In my former book, Theophilus, I wrote about all that Jesus began to do and to teach until the day he was taken up to heaven, after giving instructions through the Holy Spirit to the apostles he had chosen.Acts 1:1-2
The first few verses of chapter one constitute an introduction to the book of Acts, giving us the key to the book. Here we have revealed the essential strategy by which Jesus Christ proposes to change the world, a strategy which is the secret of the revolutionary character of the church when it is operating as it was intended to operate. I strongly suspect that most Christians suffer from a terrible inferiority complex when we confront the world around us. We have bought the idea of many around that the church is quite irrelevant, a not-at-all-important segment of society. That view is absolutely false. The church is the most important body in the world today — far and away beyond every other body — because whatever happens in the world happens as a result of something that is, or is not, happening in the church.
Now, in his first statement here, Dr. Luke gives us the great strategy by which the Lord works among mankind. He says,
In my former book...I wrote about all that Jesus began to do and to teach... The Gospel of Luke is the record of the incarnation of the Son of God. Jesus, the man, came to begin something,
to do and to teach, and the record of that beginning is in the Gospels. But, by clear implication, this second book is the continuation of what Jesus began to do. In a very real sense, Acts is not the acts of Christians, but the continuing acts of Jesus. It is an account of what Jesus continues to do and to teach. In the Gospels he did it in his physical body of flesh. In the book of Acts he is doing it through the bodies of men and women who are indwelt by his life. Thus, whether in the Gospels or in Acts, incarnation is the secret strategy by which God changes the world.
Whenever God wants to get a message across to men he does not simply send someone to announce it; his final way of driving it home is to dress the message in flesh and blood. He takes a life and aims it in a certain direction and, by the manifestation of his own life through the blood and flesh of a human being, he makes clear what he has to say. That is the strategy of the book of Acts. It is the record of incarnation; men and women, possessed by Jesus Christ, owned by him, and thus manifesting his life. That is the secret of authentic Christianity. Anytime you find a Christianity that is not doing that, it is false Christianity. No matter how much it may adapt the garb and language of Christianity, if it is not the activity of human beings possessed and indwelt by the life of Jesus Christ it is not authentic Christianity. That is the true power of the church, as we shall see in this book.

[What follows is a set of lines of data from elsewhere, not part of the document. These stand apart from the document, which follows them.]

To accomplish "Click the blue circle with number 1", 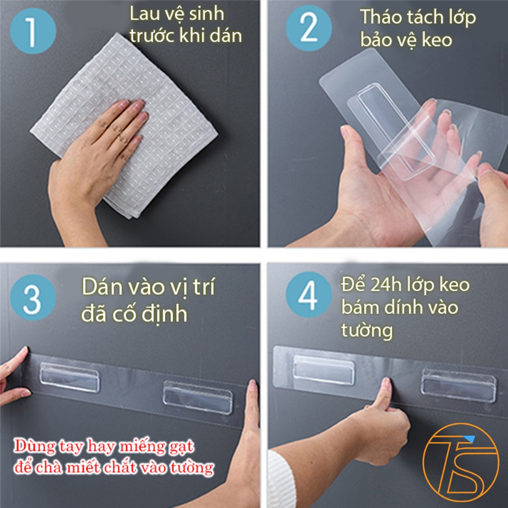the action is pyautogui.click(x=33, y=31).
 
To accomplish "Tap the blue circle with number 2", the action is pyautogui.click(x=309, y=28).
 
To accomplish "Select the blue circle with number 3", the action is pyautogui.click(x=33, y=298).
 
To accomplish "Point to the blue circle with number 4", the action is pyautogui.click(x=309, y=295).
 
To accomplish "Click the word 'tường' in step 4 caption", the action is pyautogui.click(x=367, y=331).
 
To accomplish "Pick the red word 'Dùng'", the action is pyautogui.click(x=35, y=446).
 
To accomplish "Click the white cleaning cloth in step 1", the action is pyautogui.click(x=124, y=125).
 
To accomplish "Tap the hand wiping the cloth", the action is pyautogui.click(x=94, y=162).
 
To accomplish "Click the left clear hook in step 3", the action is pyautogui.click(x=69, y=377).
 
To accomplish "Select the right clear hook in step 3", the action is pyautogui.click(x=197, y=397).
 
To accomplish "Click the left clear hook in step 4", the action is pyautogui.click(x=323, y=370).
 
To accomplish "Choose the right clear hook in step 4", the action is pyautogui.click(x=458, y=385).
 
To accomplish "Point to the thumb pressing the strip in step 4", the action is pyautogui.click(x=384, y=393).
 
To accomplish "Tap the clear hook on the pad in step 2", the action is pyautogui.click(x=395, y=129).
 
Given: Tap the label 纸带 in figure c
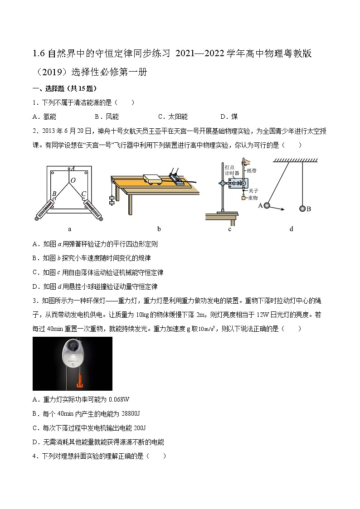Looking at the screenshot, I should pyautogui.click(x=252, y=171).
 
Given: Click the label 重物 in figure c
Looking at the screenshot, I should pyautogui.click(x=253, y=198).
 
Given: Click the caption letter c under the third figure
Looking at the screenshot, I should pyautogui.click(x=230, y=229).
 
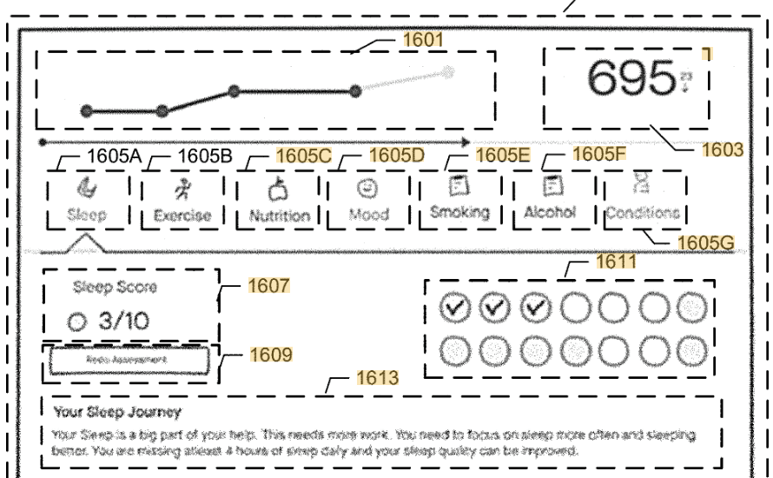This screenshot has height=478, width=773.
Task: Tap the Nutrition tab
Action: (x=279, y=201)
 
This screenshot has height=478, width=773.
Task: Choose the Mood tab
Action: (x=368, y=201)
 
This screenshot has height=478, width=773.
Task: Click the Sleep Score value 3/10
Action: (x=122, y=322)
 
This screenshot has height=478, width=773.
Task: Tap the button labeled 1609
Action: (x=127, y=359)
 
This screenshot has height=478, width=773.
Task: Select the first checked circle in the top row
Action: (x=454, y=306)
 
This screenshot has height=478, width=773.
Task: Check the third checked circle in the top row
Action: (x=536, y=306)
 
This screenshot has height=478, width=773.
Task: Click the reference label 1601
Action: (x=423, y=39)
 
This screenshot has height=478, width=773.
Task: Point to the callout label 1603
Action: (x=723, y=149)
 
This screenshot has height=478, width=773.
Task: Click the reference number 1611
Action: (x=617, y=262)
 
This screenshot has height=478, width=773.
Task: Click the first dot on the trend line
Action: (x=86, y=110)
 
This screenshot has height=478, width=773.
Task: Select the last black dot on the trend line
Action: (x=355, y=91)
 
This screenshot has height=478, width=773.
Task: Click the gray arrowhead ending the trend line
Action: (x=446, y=72)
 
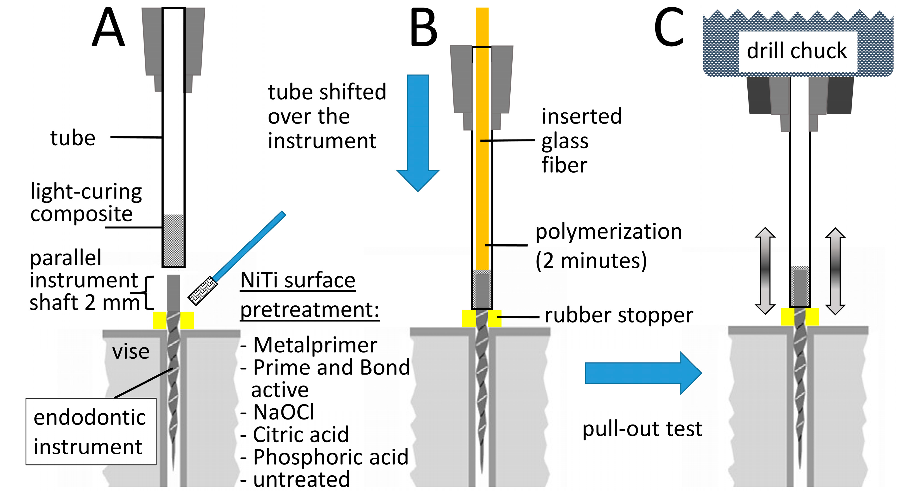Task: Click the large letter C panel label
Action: pos(669,27)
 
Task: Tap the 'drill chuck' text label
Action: pos(797,51)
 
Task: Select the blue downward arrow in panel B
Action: pos(418,132)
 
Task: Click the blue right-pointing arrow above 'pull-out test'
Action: pos(643,373)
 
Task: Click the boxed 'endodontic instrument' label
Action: pos(91,431)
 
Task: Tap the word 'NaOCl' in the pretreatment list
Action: pos(284,412)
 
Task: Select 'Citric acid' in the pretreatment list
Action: pos(301,434)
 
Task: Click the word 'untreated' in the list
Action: pos(302,479)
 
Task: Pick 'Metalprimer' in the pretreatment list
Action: pos(315,345)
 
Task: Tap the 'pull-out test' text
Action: pos(642,428)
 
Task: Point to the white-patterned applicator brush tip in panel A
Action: pos(203,291)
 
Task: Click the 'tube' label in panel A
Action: pos(73,138)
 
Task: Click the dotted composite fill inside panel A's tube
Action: pos(173,240)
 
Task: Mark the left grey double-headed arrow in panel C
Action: pos(765,271)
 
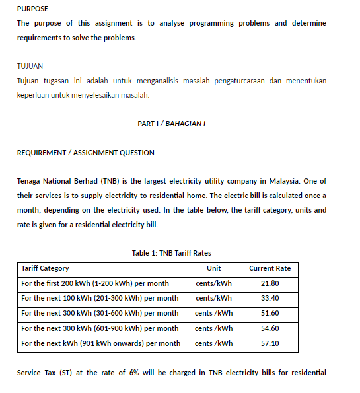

The book of Acts therefore is an unfinished book. It has never been ended, but is still being written. The book abruptly closes with an account of Paul in the city of Rome, living in his own hired house. It just ends there as though you might turn over the next page and begin the next adventure. This book is Volume 1, and we are writing Volume 20 now. It may well be the last volume in the series. I hope so.
Father, thank you for this insight into the way by which you do your work. Forgive me for my blindness toward this plan, and my failure to take seriously these words. But thank you for the excitement that is mine as I rediscover this power in my own age.
In our fervor to adapt to cultural changes, have we neglected the fundamental principles both taught and empowered by the Lord of the Church?